### What to do
1/ Could you repeat word for word the part of the passage on the shortleaf gayfeather that opens with the words containing "Species of plant" and closes with "Southeast United States."?
2/ Could you carry on the passage about the shortleaf gayfeather, picking up after its final sentence?

Scientific classification
- Kingdom: Plantae
- Clade: Tracheophytes
- Clade: Angiosperms
- Clade: Eudicots
- Clade: Asterids
- Order: Asterales
- Family: Asteraceae
- Genus: Liatris
- Species: L. tenuifolia
- Binomial name: Liatris tenuifolia Nutt.

= Liatris tenuifolia =

- Genus: Liatris
- Species: tenuifolia
- Authority: Nutt.
- Conservation status: G4

Species of plant

Liatris tenuifolia, also known as the shortleaf gayfeather, is a species of the genus Liatris endemic to parts of the Southeast United States.

The flower blooms in mid to late fall and is dormant in the winter. It is lavender in color.

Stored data
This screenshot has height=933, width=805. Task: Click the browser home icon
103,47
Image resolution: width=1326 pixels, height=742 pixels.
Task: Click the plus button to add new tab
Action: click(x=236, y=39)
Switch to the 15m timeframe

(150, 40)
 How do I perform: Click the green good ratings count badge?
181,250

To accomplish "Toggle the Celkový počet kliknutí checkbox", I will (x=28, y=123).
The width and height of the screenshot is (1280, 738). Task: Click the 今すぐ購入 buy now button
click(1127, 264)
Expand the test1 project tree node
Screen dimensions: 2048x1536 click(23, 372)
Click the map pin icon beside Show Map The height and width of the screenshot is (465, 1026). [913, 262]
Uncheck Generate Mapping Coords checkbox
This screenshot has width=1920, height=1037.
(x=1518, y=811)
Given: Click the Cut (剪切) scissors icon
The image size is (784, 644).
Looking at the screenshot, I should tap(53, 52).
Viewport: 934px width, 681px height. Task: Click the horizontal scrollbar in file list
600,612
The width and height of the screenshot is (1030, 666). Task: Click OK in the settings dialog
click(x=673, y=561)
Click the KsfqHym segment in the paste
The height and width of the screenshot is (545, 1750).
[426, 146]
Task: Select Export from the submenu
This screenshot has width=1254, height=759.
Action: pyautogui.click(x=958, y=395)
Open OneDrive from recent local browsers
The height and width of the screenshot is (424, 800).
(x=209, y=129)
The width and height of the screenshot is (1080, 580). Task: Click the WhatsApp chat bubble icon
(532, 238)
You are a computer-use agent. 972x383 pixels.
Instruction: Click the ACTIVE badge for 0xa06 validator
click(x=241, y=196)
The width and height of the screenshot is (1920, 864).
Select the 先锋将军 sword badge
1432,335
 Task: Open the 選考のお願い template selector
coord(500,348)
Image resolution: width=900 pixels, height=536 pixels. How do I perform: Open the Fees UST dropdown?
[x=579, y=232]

### Answers to each task
1/
Species of plant

Liatris tenuifolia, also known as the shortleaf gayfeather, is a species of the genus Liatris endemic to parts of the Southeast United States.

2/
In spring, it begins to produce needle like leaves. L. tenuifolia has basal leaves ranging from 4 to 10 in long. L. tenuifolia var. quadriflora, sometimes split into Liatris laevigata, can be distinguished by its broad basal leaves. The stalk of the plant is 2 to 5 ft tall.

Liatris tenuifolia inhabits oak woods, sand hills and dunes, longleaf pine savannas, and along roadsides. The species is native to the states of Florida, Alabama, South Carolina, and Georgia. The plant grows in sand.